Hi, I’m having a strange issue with running jobs on timescaledb 2.14.2 on PostgreSQL 14. I have a function that calls refresh materialized view. Calling the function directly finished in about 1 second.
I created a job to execute this on a schedule.
Calling directly run_job(1071)
finished in about 1 second.
When the job is automatically started using the schedule, it never finishes. In pg_stat_activity, I can see the CALL
to the function in the query column. There is no wait state reported and the state is active. The owner of the job, the function and view are all the same. Any idea why this could happen? I turned on debug logging and added a timeout in the job configuration of 10min. After 10 min I just see that the job failed because it timed out. No other information.
Hi @Stefan_Badenhorst ,
Do you see any other process competing for the same resource?
Do you have multiple refreshes? Other aggregates? Any compression in the continuous aggregates?
Have you tried to restart the background workers?
My first recommendation would be try to understand what could be locking the job.
Are you trying to change some metadata of the timescaledb job internally or some recursive rescheduling?
If you can share your basic refresh policies and some minimal POC that we can try, we can certainly find what’s going on.
Do you see any other process competing for the same resource?
Not sure how to check for that.
Do you have multiple refreshes? Other aggregates? Any compression in the continuous aggregates?
We do have multiple refresh jobs.
Have you tried to restart the background workers?

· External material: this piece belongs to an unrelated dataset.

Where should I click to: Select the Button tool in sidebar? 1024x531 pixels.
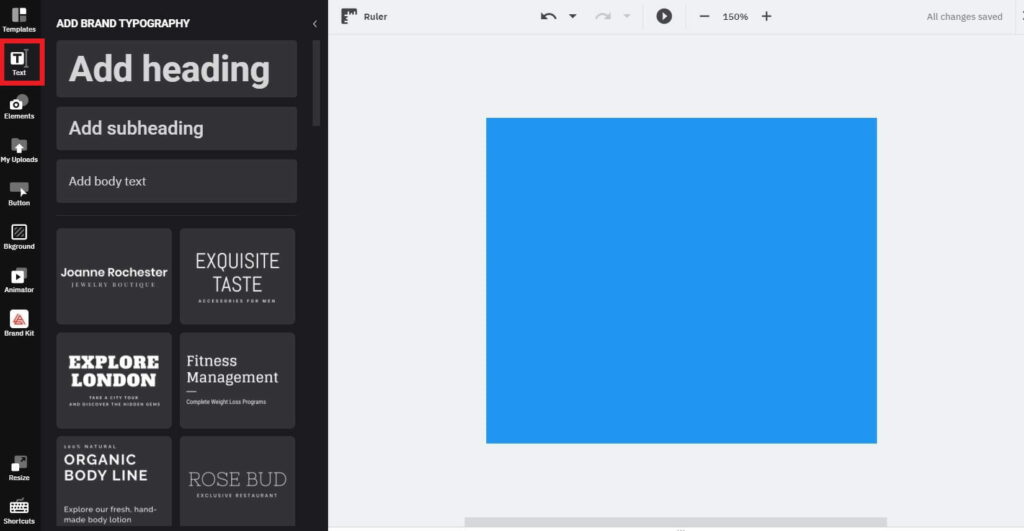[x=19, y=193]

We have not tried restarting the background workers, many of the other jobs are working fine and we have recreated the problematic jobs.
My first recommendation would be try to understand what could be locking the job.
I ran some queries to look for locks but I think I need to spend more time on this to be sure.
The strange thing is, why would there be no locks if the job is manually run?
Are you trying to change some metadata of the timescaledb job internally or some recursive rescheduling?
No, just plainly scheduling a job.
There are a some warnings about max_workers_processes in the logs and we will be addressing those today to see if it makes a difference.
I assume other jobs could run in parallel and if the schedule overlaps is the problem, it will fail only via scheduler. If you run manually, rarely you’ll overlap the background ones.
No, just plainly scheduling a job.
In this case do you mean your background job as a add_job
call inside it?
No, the job function is only running the refresh of the view, nothing else.
There are only 2 jobs running at any point in time, since the max_worker_processes, max_parallel_workers, timescaledb.max_background_workers are blocking more of them from running.
So if there are locks preventing this job from completing, there is only one other job that it could be locking with.
There are many jobs that could be running at the same time, but it’s usually not the same jobs. Some of our jobs run every few seconds, while this job is once an hour, if I remember.
@Stefan_Badenhorst seems not the appropriate behavior. Do you see any messages in the server logs? maybe running out of memory?
If you can isolate your scenario, I’d recommend you bring it as a timescaledb issue on github. In this way our team can take a look and provide a fix.